Y este cinismo de algunos ciudadanos, nos lleva a recordar y correlacionarlo con el cinismo que se les atribuye a muchos profesionales del marketing:  la visión de que los profesionales del marketing deben muchas veces poner a un lado sus principios morales para alcanzar sus objetivos profesionales (con trabajos iniciales como los de Kanter y Mirvis a finales de siglo).
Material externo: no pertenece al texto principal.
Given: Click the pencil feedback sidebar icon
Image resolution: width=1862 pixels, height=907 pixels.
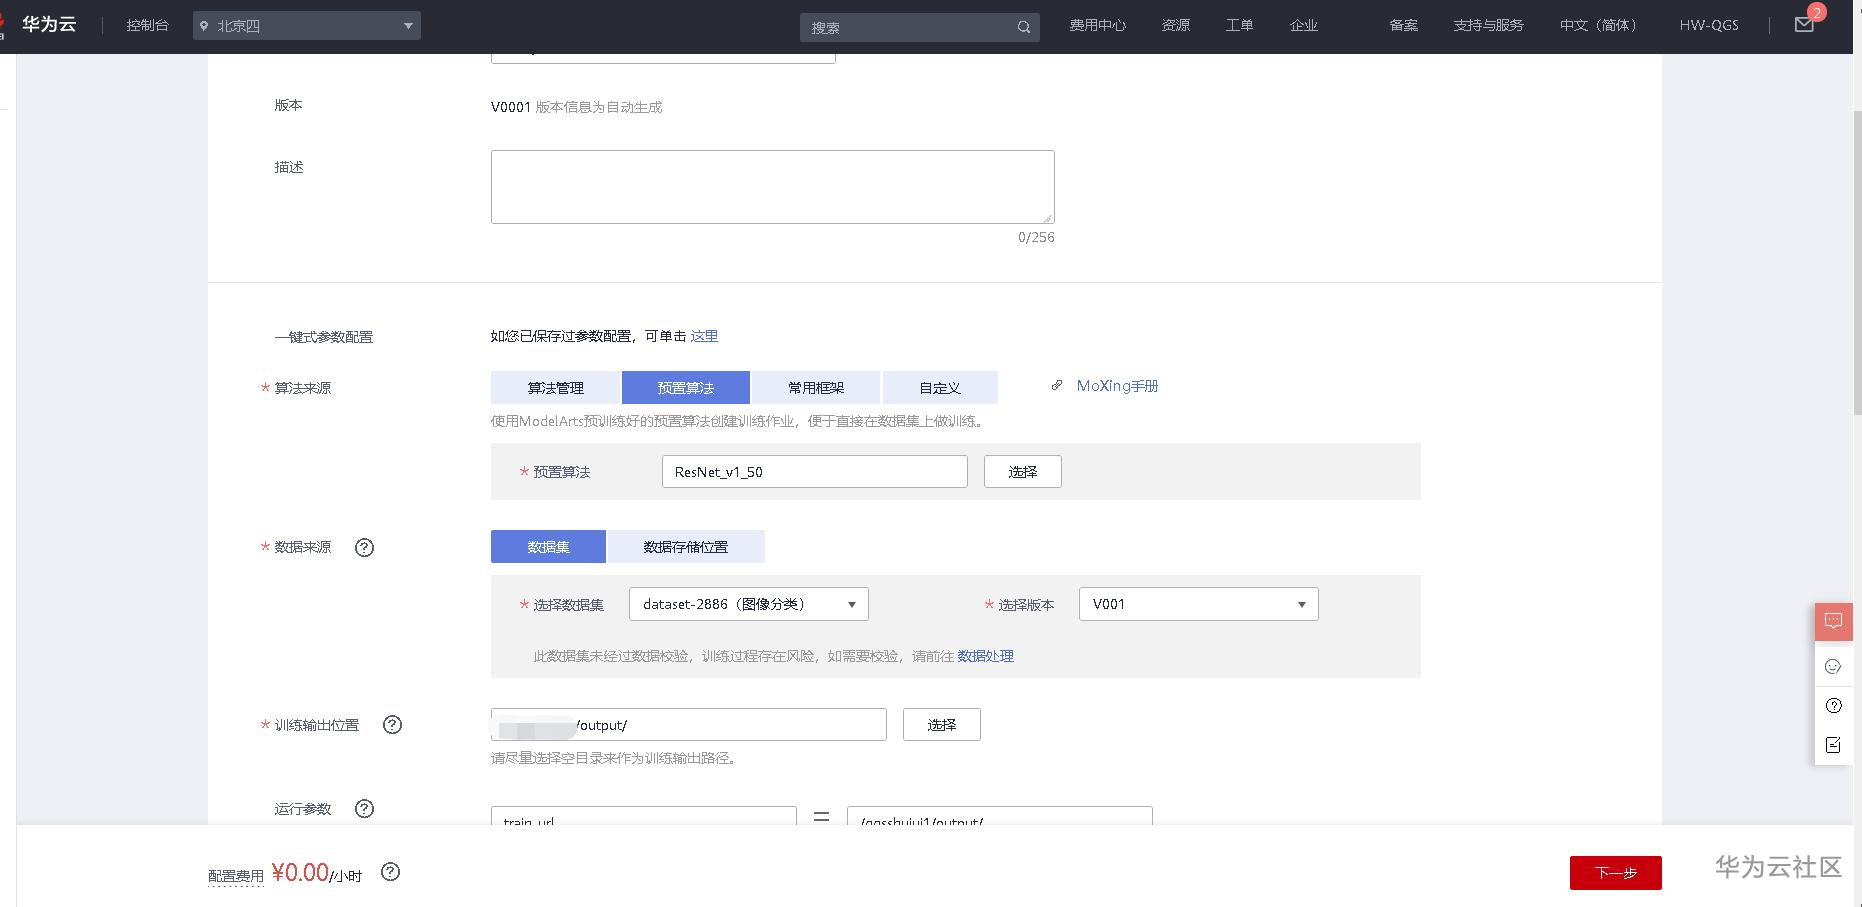Looking at the screenshot, I should click(1834, 745).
Esta reflexión tan dura para los que estamos implicados, la realizamos con dos piedras de toque adicionales: por un lado las reflexiones propuestas por Kotler a finales de la última década cuando afirmaba que dos de los grandes retos del marketing son los ataques al impacto negativo del marketing en la sociedad, y el crecimiento de directivos de marketing que desean ser más relevantes socialmente; por el otro, la presencia cada vez más significativa de estudiantes de Bachelor (extrapolamos de nuestra experiencia en una Business School reconocida como es ESADE) que llegados a plantearse su carrera profesional ven en el marketing una opción demasiado cínica, con demsiadas opciones no acordes a sus principios morales. Y de aquí nos confiesan, demasiado frecuentemente (a su profesor de Social Marketing!) su falta de confianza en que desde el marketing pueda ayudarse a una mejor sociedad.

Como dirian Golpes Bajos, malos tiempos para la lírica del marketing. Aunque o debido a que desde el marketing hayamos sido capaces de generar un valor cínico de éxito como es House.